§ **Work instructions**: Reproduce only the lines that run from the line containing "The image size is (1158, 900)." to the end of the entries below, exactly as they stand.

* * * * *

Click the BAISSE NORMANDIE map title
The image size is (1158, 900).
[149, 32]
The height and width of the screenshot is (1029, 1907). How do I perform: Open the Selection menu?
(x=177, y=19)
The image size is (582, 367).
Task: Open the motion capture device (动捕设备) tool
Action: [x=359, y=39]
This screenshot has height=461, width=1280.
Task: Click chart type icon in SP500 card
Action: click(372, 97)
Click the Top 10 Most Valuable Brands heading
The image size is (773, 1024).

* * * * *

§ **Exercise solution**:
The image size is (1158, 900).
[149, 32]
The height and width of the screenshot is (1029, 1907). How do I perform: Open the Selection menu?
(x=177, y=19)
The image size is (582, 367).
Task: Open the motion capture device (动捕设备) tool
Action: [x=359, y=39]
This screenshot has height=461, width=1280.
Task: Click chart type icon in SP500 card
Action: click(372, 97)
Click the Top 10 Most Valuable Brands heading
The image size is (773, 1024).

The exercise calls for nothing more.